JOE (JOE.ie and JOE.co.uk) is a millennial-focused distributed social media publisher in Ireland and the United Kingdom, with over 2 million unique visitors per month. It is owned by Greencastle Media Group, which is itself owned by David Sefton, John Quinlan and Paul O'Donohoe.

== Background ==
The publisher's original website Joe.ie was founded by Irish entrepreneur Niall McGarry. It was founded in 2010 and nominated in October of that year for a Golden Spider Award in the One to Watch category. Irish showbiz website Goss.ie described it as "more influential" than traditional media in August 2016. SportsJOE.ie was launched in 2014, as an offshoot of JOE.ie, offering "in-depth analysis". Daily Telegraph and Sunday Independent sports columnist Dion Fanning moved to the site in 2015. In November 2016, The Advertising Standards Authority for Ireland upheld a complaint about an advert for Sprite which was featured on the site. Her.ie is a related website aimed at young women in Ireland. HerFamily.ie also forms part of the publishing group. Joe Media Ltd. entered examinership (equivalent to administration in other countries) in May 2020, after a pre-tax loss of losses of €10 million and €1 million in 2019 and 2018 respectively, and following accusations in 2019 that Joe Media had been using click farms to fraudulently exaggerate audience numbers. Joe Media exited examinership in October 2020, after being purchased by the private equity group Greencastle Capital for €10.5 million.

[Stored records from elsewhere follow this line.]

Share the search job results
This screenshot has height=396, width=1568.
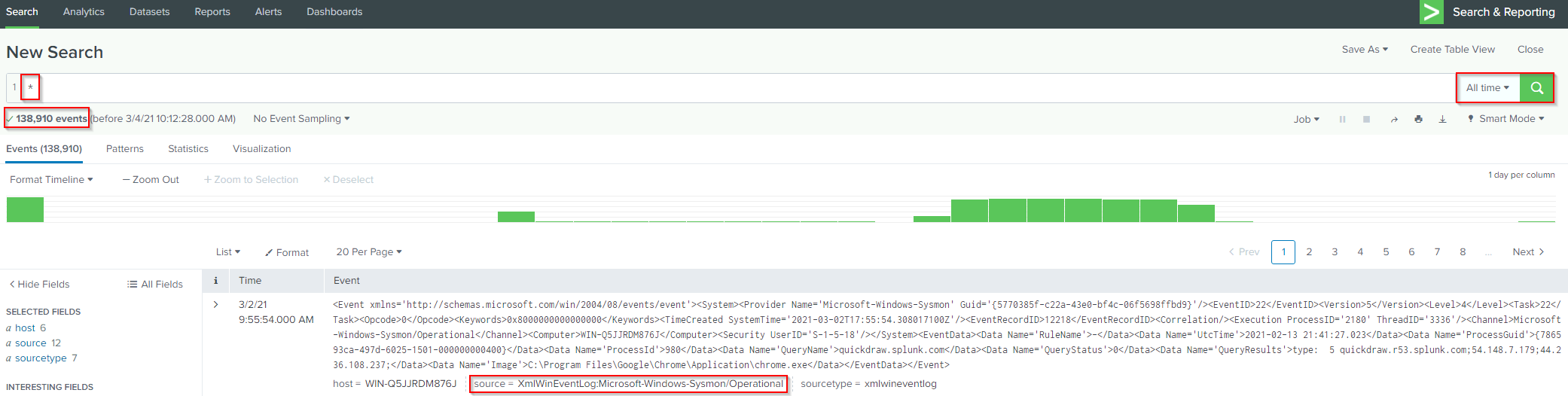[x=1393, y=119]
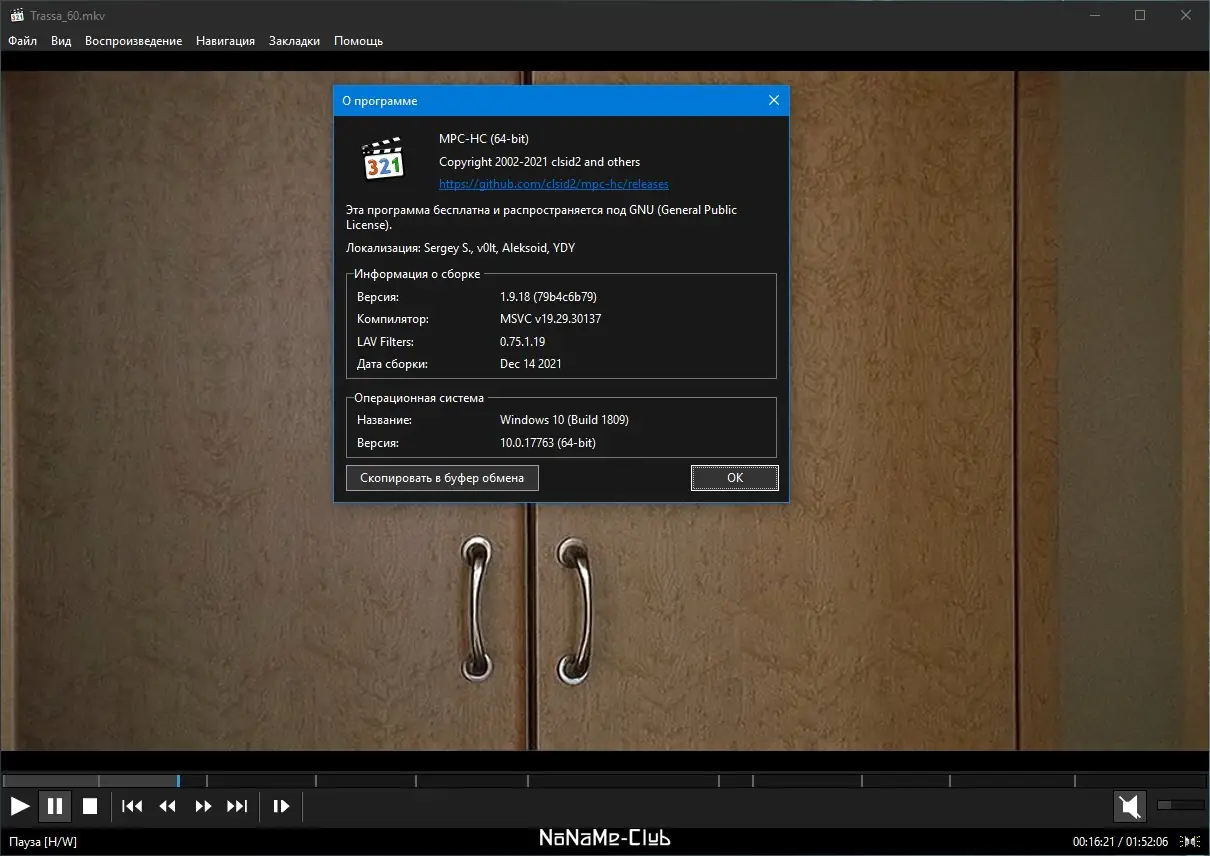
Task: Click the Play button
Action: [x=20, y=806]
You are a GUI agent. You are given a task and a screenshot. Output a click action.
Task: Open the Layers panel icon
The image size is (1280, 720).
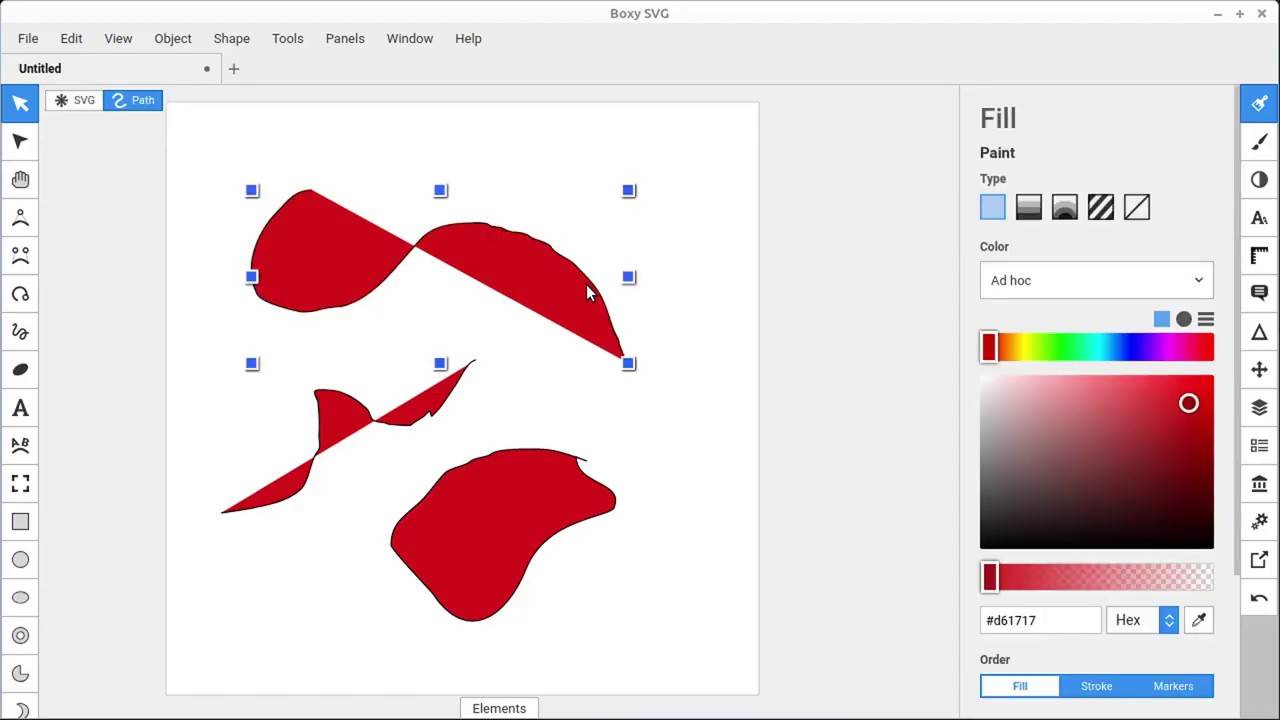pos(1259,408)
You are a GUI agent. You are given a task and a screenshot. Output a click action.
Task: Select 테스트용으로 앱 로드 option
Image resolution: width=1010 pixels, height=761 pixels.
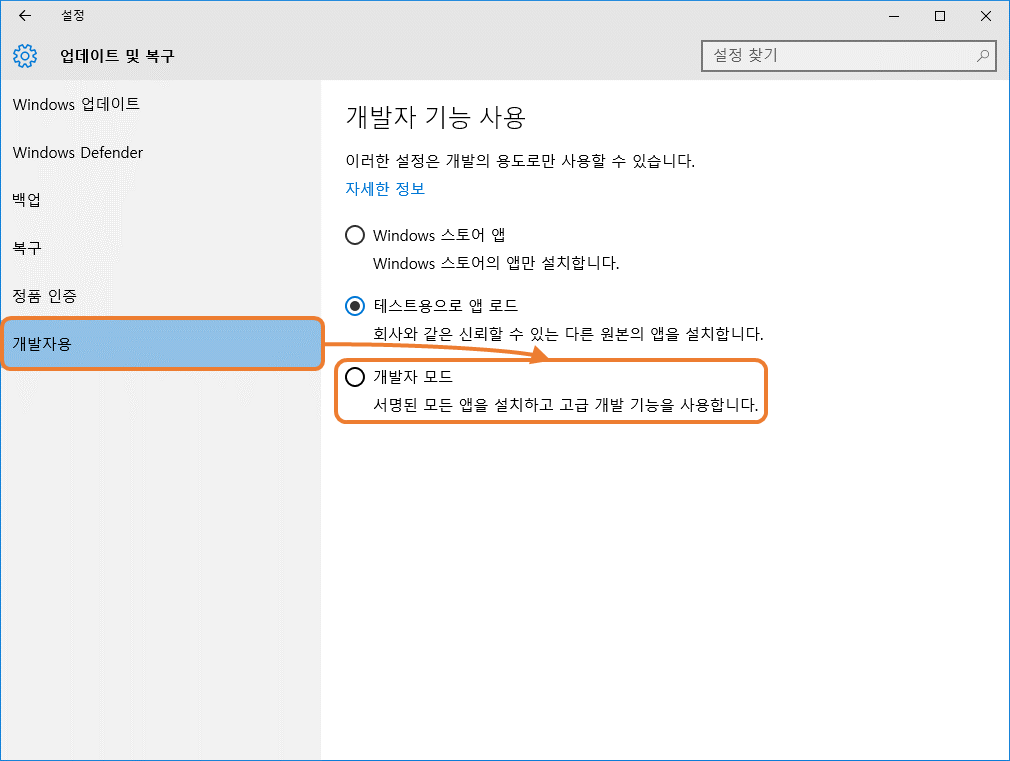coord(355,306)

In February 2024, Niamh Geoghegan took on the role of Managing Director of JOE Media Group, having formerly been its Head of Creative Strategy. Ros Madigan, was announced as Head of Content and Social Strategy, leading the strategic content output of all seven brands currently under the Irish arm of JOE Media Group [JOE, Sports JOE, Her, Her Family, Lovin Dublin, Lovin Ireland & Gay Star News].

== JOE.co.uk ==
JOE.co.uk was launched for the United Kingdom market in September 2015 with Tony Barrett of The Times and former footballer Ledley King among the contributors.

BBC political researcher Joey D'Urso cited content from JOE.co.uk, such as a video superimposing Labour leader Jeremy Corbyn's face onto that of the rapper Stormzy while the leader appears "to rap a list of policies", as an example of viral social media content which helped Labour's standing in the 2017 general election (especially among the youth), but which was not directly funded by the party itself.

In 2018, the company hired Brian Whelan from Channel 4 News to oversee video operations and the BBC's Simon Clancy to run their podcast shows.

In 2020, JOE and Swedemason won the 2020 "Content Creator of the Year" award in The Drum's online media awards for their viral videos of mashing up politicians' words to fit a song.

==PoliticsJOE==
PoliticsJOE is the political stream for the media company. Previously led by Oli Dugmore, who left in October 2025. PoliticsJOE had the most popular political video of 2019, with over 40 million views. During the 2024 United Kingdom general election, the PoliticsJOE podcast had the fifth largest average viewership of UK political podcasts on YouTube.

PoliticsJOE also presents PoliticsJOE Podcast, where Oli Dugmore, Ava Santina and Ed Campbell discuss political and news events sometimes several times a week.

On 3rd July 2026, the parent company of Joe (JMG Media Limited) went into liquidation.